Friedman described to me in our past association that his books provided “subject matter for bull sessions…. Consider the many arguments,” he said. “Let them simmer and eventually turn your preferences into convictions.” President Obama’s convictions are hard to pin down. They seem to shift like sand on a beach in the wake of a wave.
In “Capitalism and Freedom” Friedman raises the quintessential question: “How can we benefit from the promise of government while avoiding the threat to freedom?” He answers, “First the scope of government must be limited. Its major function must be to protect our freedom from the enemies outside our gates and from our fellow citizens, to preserve law and order, to enforce private contracts, to foster competitive markets.” He wrote that “the private sector is a check on the powers of the governmental sector” in protecting “freedom of speech, religion and thought.”

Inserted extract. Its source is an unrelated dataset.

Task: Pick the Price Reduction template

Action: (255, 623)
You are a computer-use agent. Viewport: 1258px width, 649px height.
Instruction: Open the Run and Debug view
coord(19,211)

The preservation of freedom “is the protective reason for limiting and decentralizing governmental power.” But, Friedman notes, there’s a “constructive reason. The great advances of civilization, whether in architecture or painting, in science or literature, in industry or agriculture, have never come from centralized government. [Are you listening, Barack?] Newton and Leibbitz; Einstein and Bohr; Shakespeare, Milton, and Pasternak; Whitney, McCormick, Edison, and Ford; Jane Addams, Florence Nightingale, and Albert Schweitzer; none of these opened new frontiers in human knowledge and understanding, in literature, in technological possibilities, or in the relief of human misery [such as a health-care law] in response to governmental directives.”
In the footprints of the failed stimulus package, which the Democrats are so proud of and still believe created many jobs, Obama would be wise to read “Capitalism and Freedom” where Friedman writes: “Ever since the New Deal, a primary excuse for the expansion of governmental activity at the federal level has been the supposed necessity for government spending to eliminate unemployment.” The Labor Department reported Jan. 27 new applications for unemployment benefits rose by 51,000 to 454,000. The theory and practice that government can solve unemployment has been thoroughly discredited,” wrote Friedman. Spending by government tends to “exacerbate the succeeding expansion rather than to mitigate the recession.”
As for Obama’s well-known conviction about “spreading the wealth,” Friedman illustrates the result of this practice: “Suppose you and three friends are walking along the street and you spy a $20 bill on the pavement. It would be generous of you to divide it with them…But suppose you do not. Would the other three be justified to join forces and compel you to share the $20 with them?…Are we prepared to urge on any person whose wealth exceeds the average of all others” to share his wealth?
Obama is. Friedman isn’t.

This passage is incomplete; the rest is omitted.